Chromosomal repeat regions can be assessed through a combination of paired-end sequencing, longer read lengths, and the use of sample-preparation methods that allow large insert libraries to be made. Techniques such as jumping libraries, mate-pair libraries, and related methods allow paired sequencing reads to be generated that were originally separated by several kilobases of sequence. Generating diverse libraries with these methods and combining the sequencing data with more standard sequencing sample-preparation methods allows a robust assembly of the genome to be performed using newer software tools such as ALLPATHS-LG from the Jaffe lab and colleagues at the Broad Institute. These assemblies should perform reasonably well across repeat regions, although certainly some larger repeat regions will always be problematic with short-read sequencing.
It’s the same answer as for repeated genes—long sequential reads should be made possible by nanopores.
At the end of the day, this is a hard computational problem. Several groups are actively working on this question. In addition, algorithms developed for detecting sequence errors and SNPS have been used to disentangle highly repetitive regions. So, regarding the best platform, it would be the one with the lowest error rate.

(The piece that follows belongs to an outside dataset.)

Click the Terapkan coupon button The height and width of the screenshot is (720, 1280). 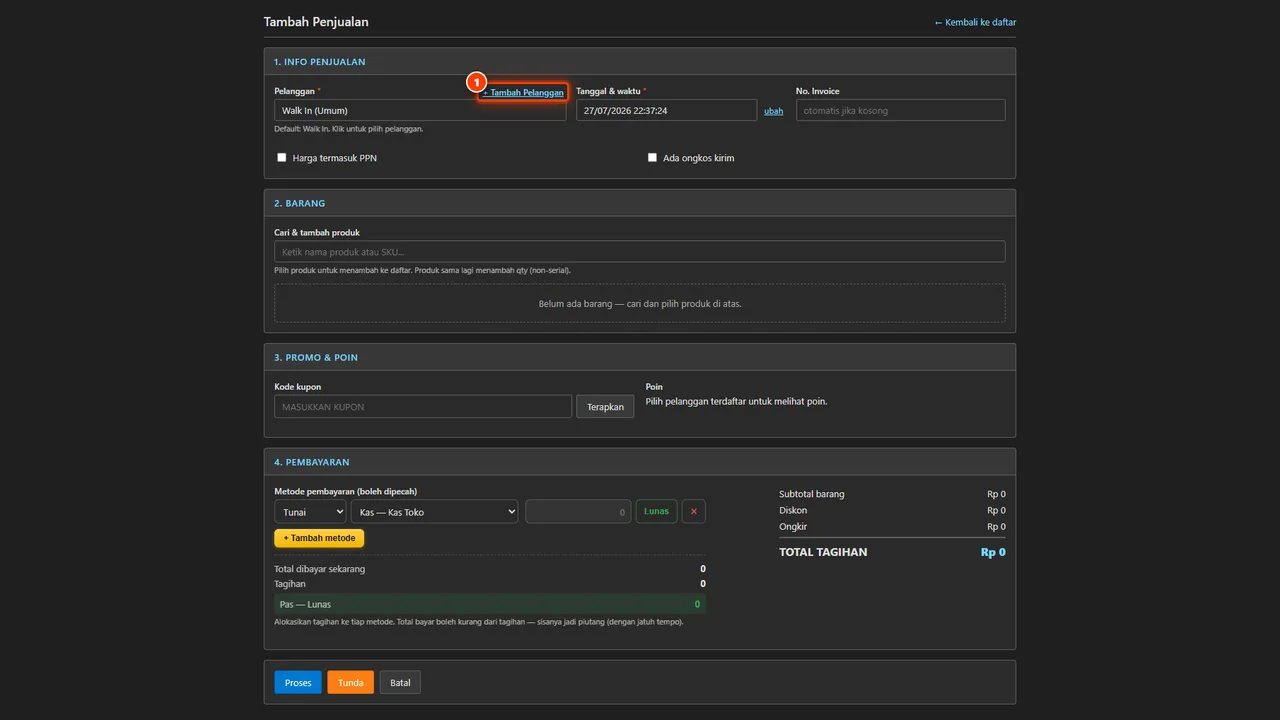(x=605, y=406)
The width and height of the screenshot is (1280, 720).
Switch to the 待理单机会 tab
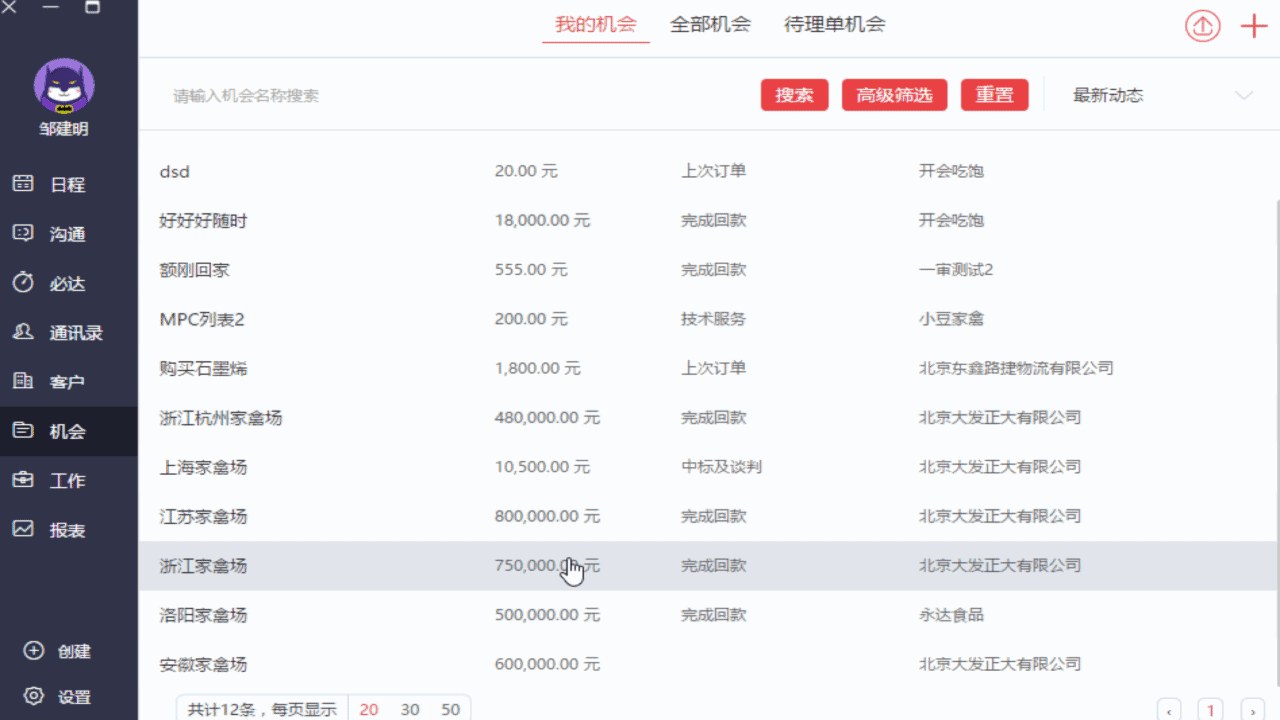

The bottom line is that no large sequencing center will have a single platform; it is too risky, and several of the platforms are complementary, e.g. Illumina/Solid plus PacBio. Furthermore, most centers are going to have one or more “development machines”, those instruments that are promising but not quite ready for prime time. The evolution of this field will likely include some dead ends and some dramatic transformations.
From my perspective, I am most excited about advances in sample prep, specifically, increases in speed and greater integration of automation.
Finally, one way to gauge/predict the success of a particular platform or methodology is to follow the publications!